_WORK INSTRUCTIONS:_ Give the material that follows again, replacing "Screen dimensions" with "Display size" everywhere and leaving everything else unchanged.

_SUPPLIED MATERIAL:_
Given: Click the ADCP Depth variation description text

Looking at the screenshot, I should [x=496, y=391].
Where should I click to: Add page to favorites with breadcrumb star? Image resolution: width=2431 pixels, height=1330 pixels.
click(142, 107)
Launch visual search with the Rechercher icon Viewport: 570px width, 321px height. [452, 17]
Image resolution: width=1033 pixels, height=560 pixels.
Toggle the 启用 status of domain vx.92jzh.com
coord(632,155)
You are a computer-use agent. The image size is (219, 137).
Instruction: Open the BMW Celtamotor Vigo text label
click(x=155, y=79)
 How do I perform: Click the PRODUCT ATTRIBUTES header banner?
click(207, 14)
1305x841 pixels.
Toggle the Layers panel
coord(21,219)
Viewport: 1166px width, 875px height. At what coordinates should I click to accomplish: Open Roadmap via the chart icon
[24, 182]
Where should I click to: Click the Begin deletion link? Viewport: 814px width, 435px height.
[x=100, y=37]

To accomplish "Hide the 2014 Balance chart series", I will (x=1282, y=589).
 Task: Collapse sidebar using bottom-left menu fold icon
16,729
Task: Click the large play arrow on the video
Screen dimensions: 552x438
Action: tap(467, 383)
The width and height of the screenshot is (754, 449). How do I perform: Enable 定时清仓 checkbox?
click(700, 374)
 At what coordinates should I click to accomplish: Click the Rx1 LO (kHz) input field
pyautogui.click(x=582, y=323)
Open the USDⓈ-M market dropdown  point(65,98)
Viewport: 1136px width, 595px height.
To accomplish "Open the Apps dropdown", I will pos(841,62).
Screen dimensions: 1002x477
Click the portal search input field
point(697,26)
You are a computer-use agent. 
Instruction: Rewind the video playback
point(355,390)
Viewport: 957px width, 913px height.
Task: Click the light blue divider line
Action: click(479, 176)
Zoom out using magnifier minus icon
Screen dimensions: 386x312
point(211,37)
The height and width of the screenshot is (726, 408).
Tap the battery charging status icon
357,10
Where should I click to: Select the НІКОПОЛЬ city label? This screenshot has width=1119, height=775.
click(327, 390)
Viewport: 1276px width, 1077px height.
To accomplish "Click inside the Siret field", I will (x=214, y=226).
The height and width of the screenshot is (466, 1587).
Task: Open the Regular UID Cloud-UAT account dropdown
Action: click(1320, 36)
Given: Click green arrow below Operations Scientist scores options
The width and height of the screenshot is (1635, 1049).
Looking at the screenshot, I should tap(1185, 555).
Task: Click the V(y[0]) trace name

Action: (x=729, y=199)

_RESPONSE:_
Given: Click the ADCP Depth variation description text

Looking at the screenshot, I should [x=496, y=391].
Where should I click to: Add page to favorites with breadcrumb star? Image resolution: width=2431 pixels, height=1330 pixels.
click(142, 107)
Launch visual search with the Rechercher icon Viewport: 570px width, 321px height. [452, 17]
Image resolution: width=1033 pixels, height=560 pixels.
Toggle the 启用 status of domain vx.92jzh.com
coord(632,155)
You are a computer-use agent. The image size is (219, 137).
Instruction: Open the BMW Celtamotor Vigo text label
click(x=155, y=79)
 How do I perform: Click the PRODUCT ATTRIBUTES header banner?
click(207, 14)
1305x841 pixels.
Toggle the Layers panel
coord(21,219)
Viewport: 1166px width, 875px height. At what coordinates should I click to accomplish: Open Roadmap via the chart icon
[24, 182]
Where should I click to: Click the Begin deletion link? Viewport: 814px width, 435px height.
[x=100, y=37]

To accomplish "Hide the 2014 Balance chart series", I will (x=1282, y=589).
 Task: Collapse sidebar using bottom-left menu fold icon
16,729
Task: Click the large play arrow on the video
Display size: 552x438
Action: tap(467, 383)
The width and height of the screenshot is (754, 449). How do I perform: Enable 定时清仓 checkbox?
click(700, 374)
 At what coordinates should I click to accomplish: Click the Rx1 LO (kHz) input field
pyautogui.click(x=582, y=323)
Open the USDⓈ-M market dropdown  point(65,98)
Viewport: 1136px width, 595px height.
To accomplish "Open the Apps dropdown", I will pos(841,62).
Display size: 1002x477
Click the portal search input field
point(697,26)
You are a computer-use agent. 
Instruction: Rewind the video playback
point(355,390)
Viewport: 957px width, 913px height.
Task: Click the light blue divider line
Action: click(479, 176)
Zoom out using magnifier minus icon
Display size: 386x312
point(211,37)
The height and width of the screenshot is (726, 408).
Tap the battery charging status icon
357,10
Where should I click to: Select the НІКОПОЛЬ city label? This screenshot has width=1119, height=775.
click(327, 390)
Viewport: 1276px width, 1077px height.
To accomplish "Click inside the Siret field", I will (x=214, y=226).
The height and width of the screenshot is (466, 1587).
Task: Open the Regular UID Cloud-UAT account dropdown
Action: click(1320, 36)
Given: Click green arrow below Operations Scientist scores options
The width and height of the screenshot is (1635, 1049).
Looking at the screenshot, I should tap(1185, 555).
Task: Click the V(y[0]) trace name

Action: (x=729, y=199)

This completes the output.